### WHAT THE TASK REQUIRES
Starting with the line that contains "Screen dimensions: 1404x840" and continuing through the end of the listing, copy out each line word for word. Leave the pictures out of your answer.

╭─ RECORDS

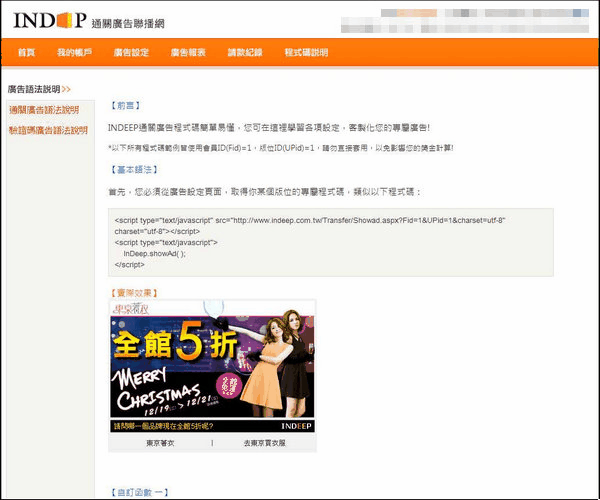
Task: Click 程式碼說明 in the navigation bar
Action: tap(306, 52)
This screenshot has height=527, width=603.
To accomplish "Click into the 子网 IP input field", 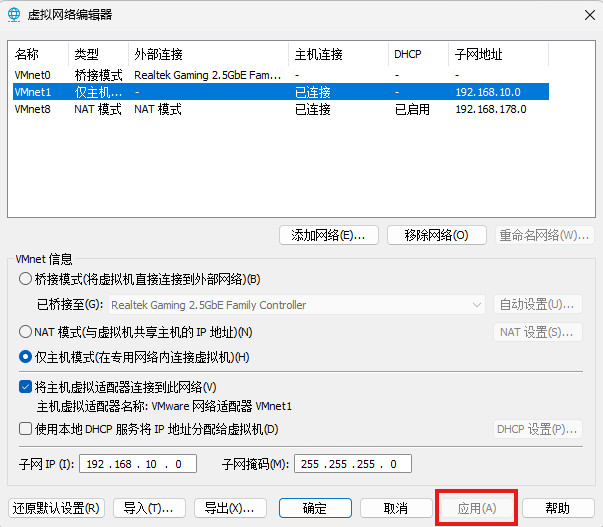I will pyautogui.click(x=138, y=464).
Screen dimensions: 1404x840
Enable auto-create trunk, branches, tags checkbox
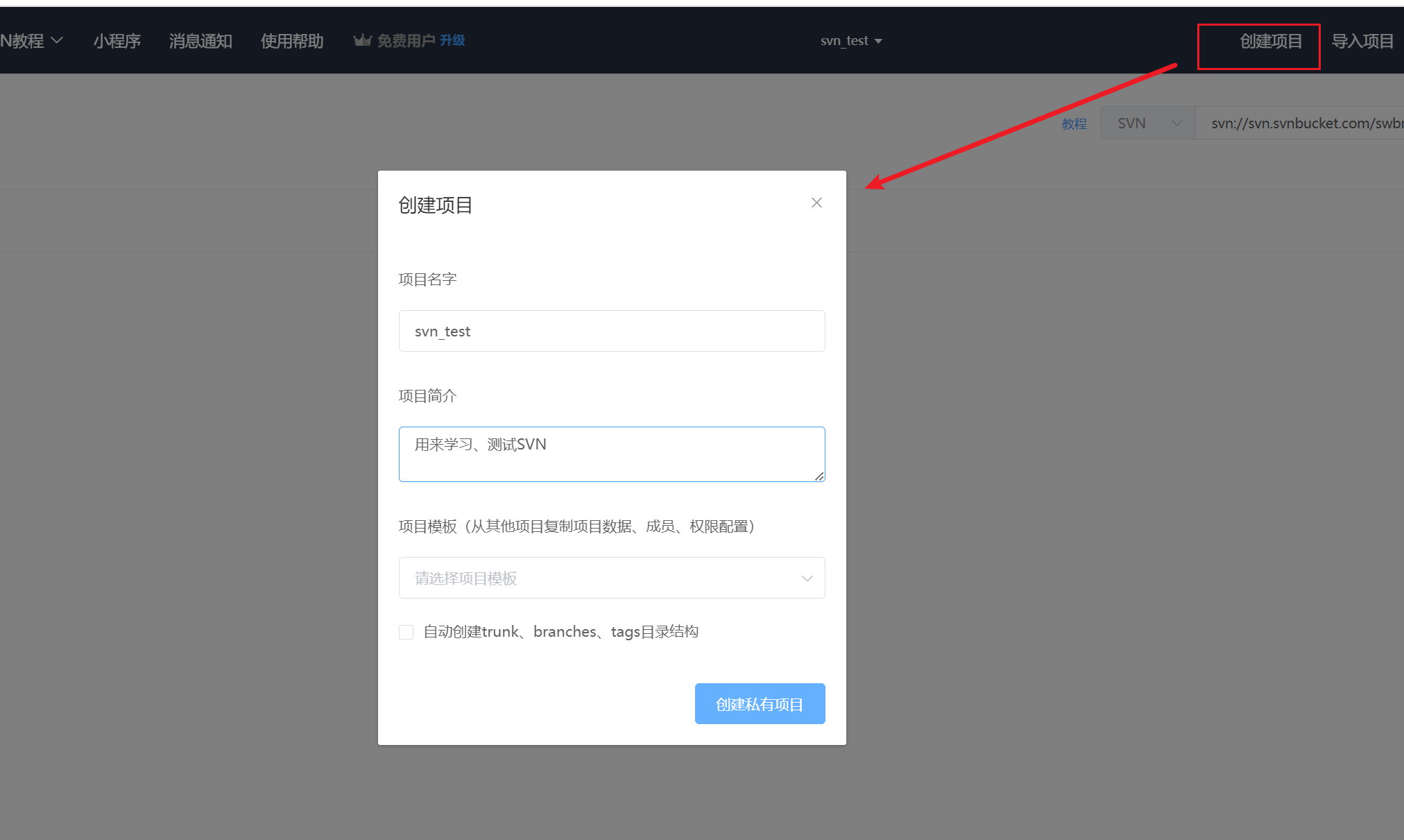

╰─

### SOLVED EXERCISE
Screen dimensions: 1404x840
Enable auto-create trunk, branches, tags checkbox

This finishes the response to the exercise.